Records shown:
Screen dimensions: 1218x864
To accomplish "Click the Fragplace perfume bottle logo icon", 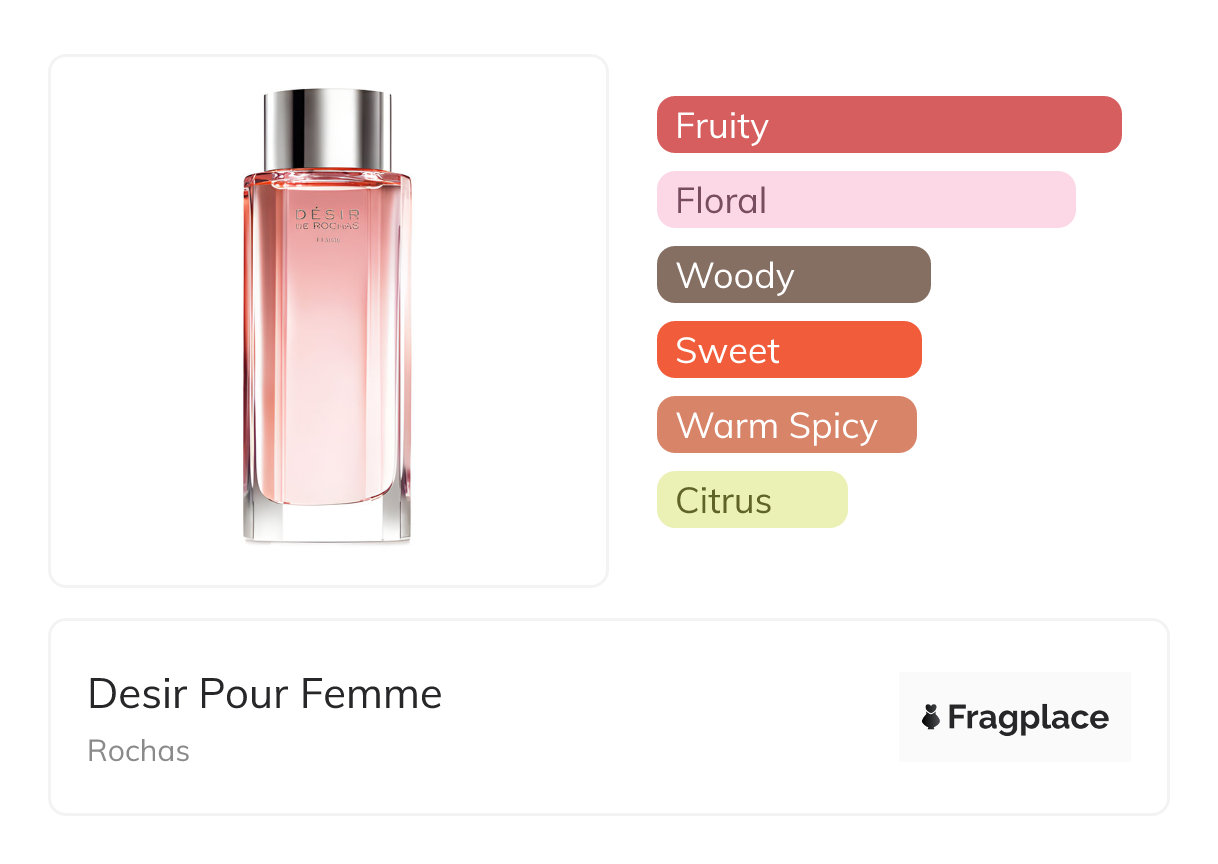I will coord(931,717).
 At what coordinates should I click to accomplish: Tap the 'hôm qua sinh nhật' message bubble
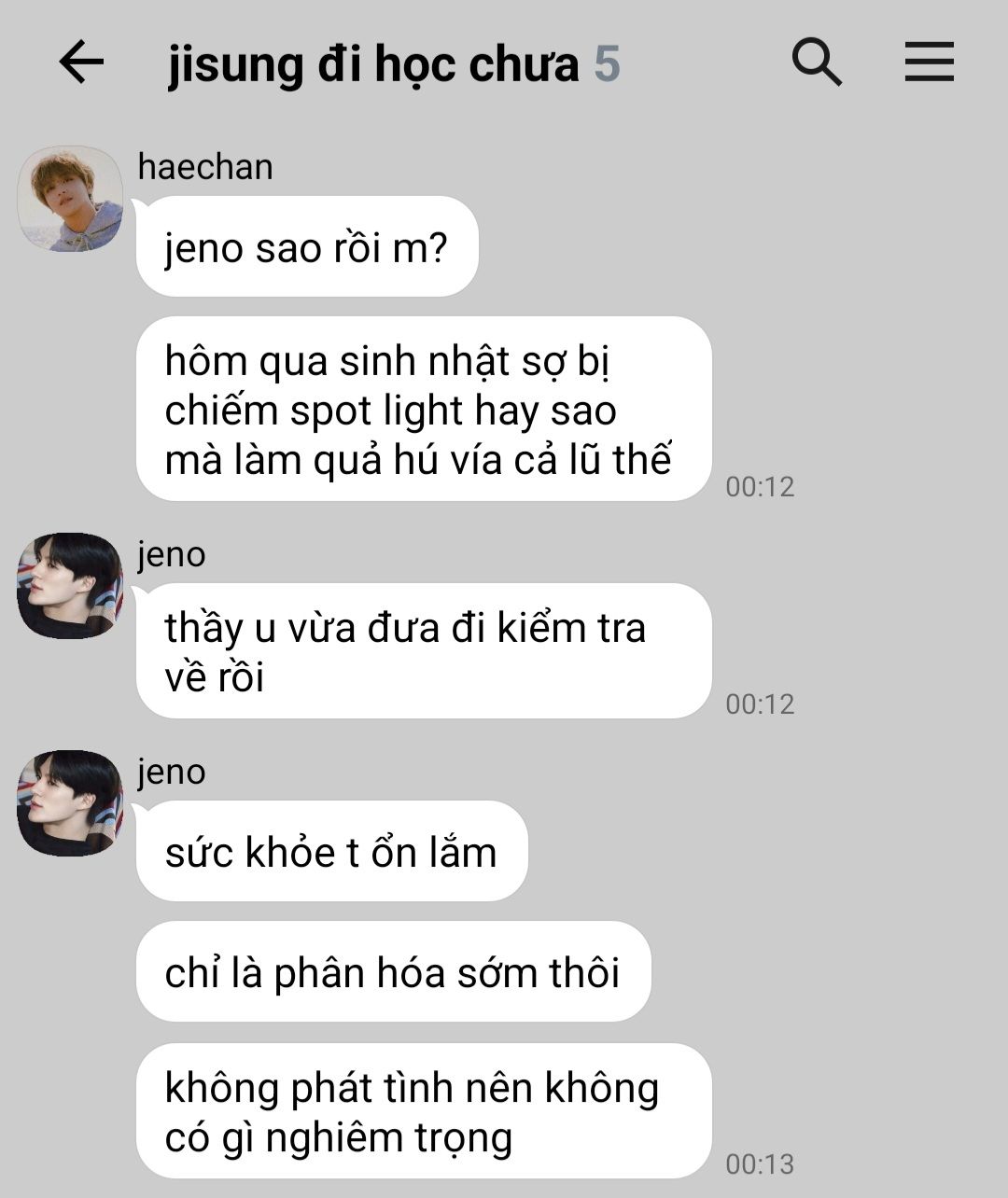click(424, 409)
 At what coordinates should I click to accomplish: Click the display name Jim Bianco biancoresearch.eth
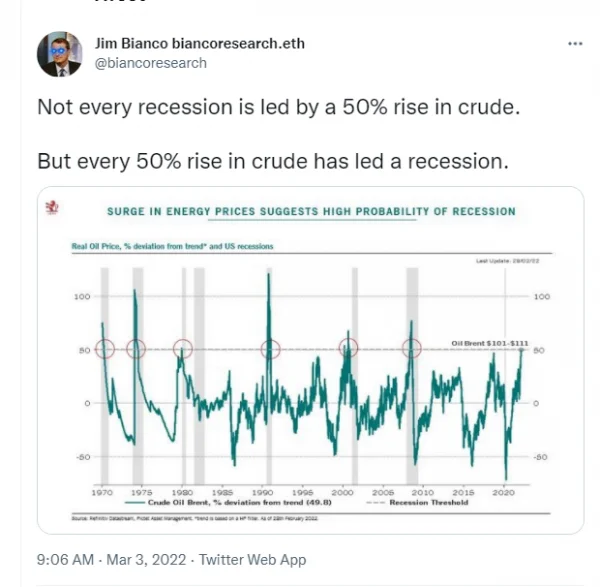coord(199,44)
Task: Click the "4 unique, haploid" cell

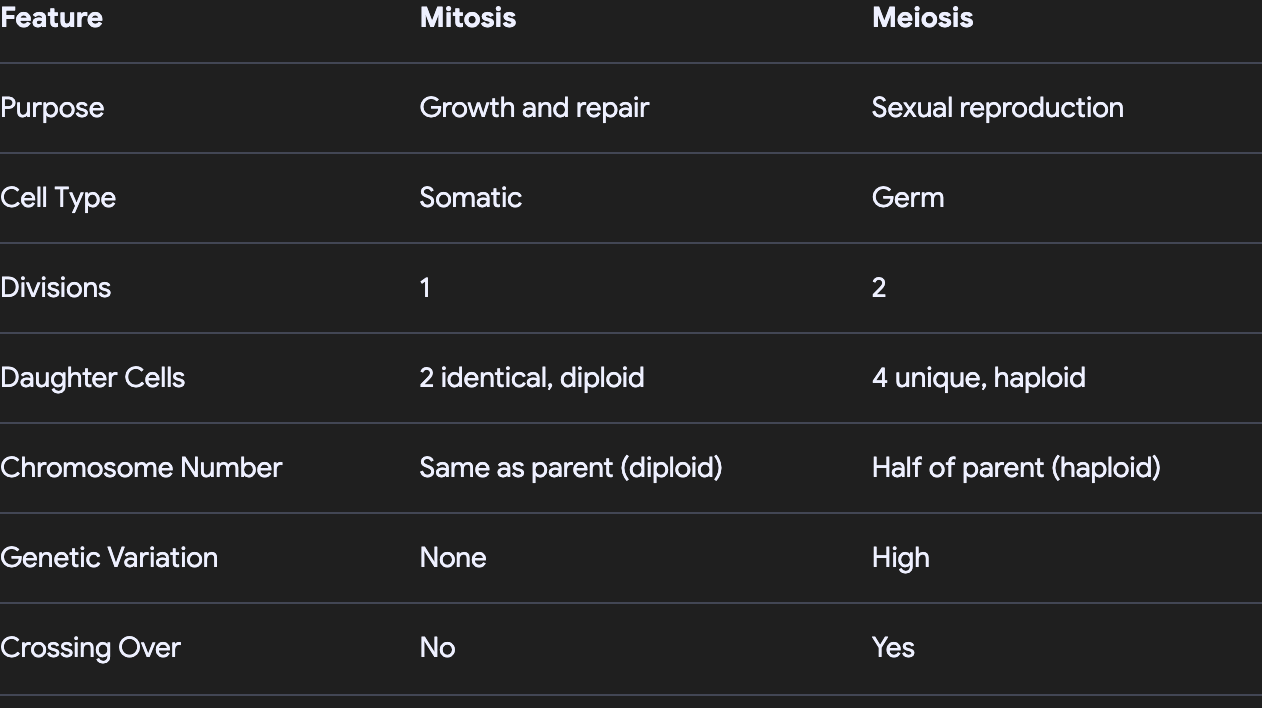Action: click(978, 378)
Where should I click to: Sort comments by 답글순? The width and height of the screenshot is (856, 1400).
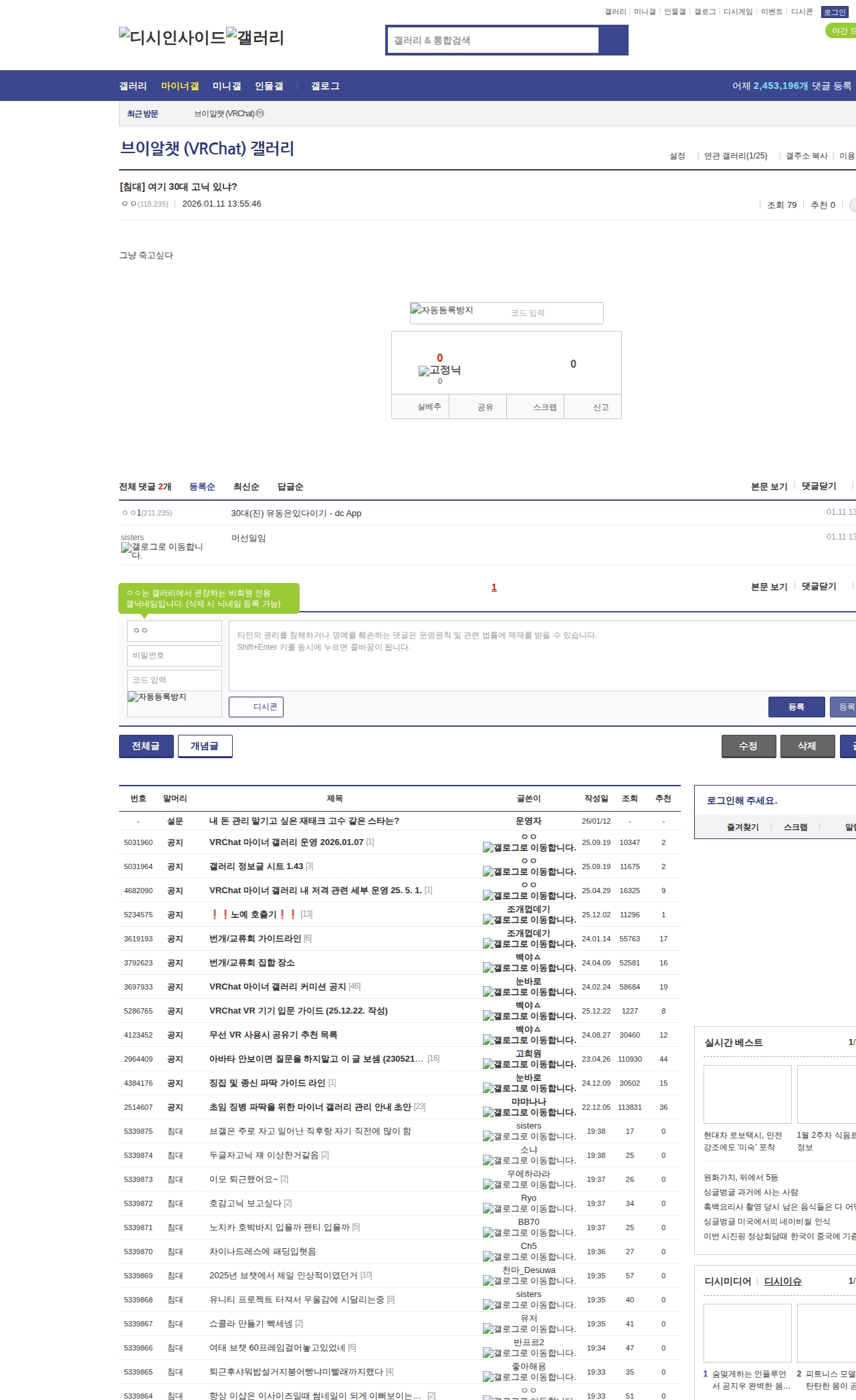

Exercise objective: Restate word for word the lines starting at the one that contains "At what coordinates should I click to accomplish: Tap" and ending at the last line of the data. Skip every picture.

Exercise solution:
 At what coordinates should I click to accomplish: Tap the 'hôm qua sinh nhật' message bubble
click(424, 409)
 At what coordinates should I click to accomplish: Click the display name Jim Bianco biancoresearch.eth
coord(199,44)
Task: Click the "4 unique, haploid" cell

Action: click(978, 378)
Where should I click to: Sort comments by 답글순? The width and height of the screenshot is (856, 1400).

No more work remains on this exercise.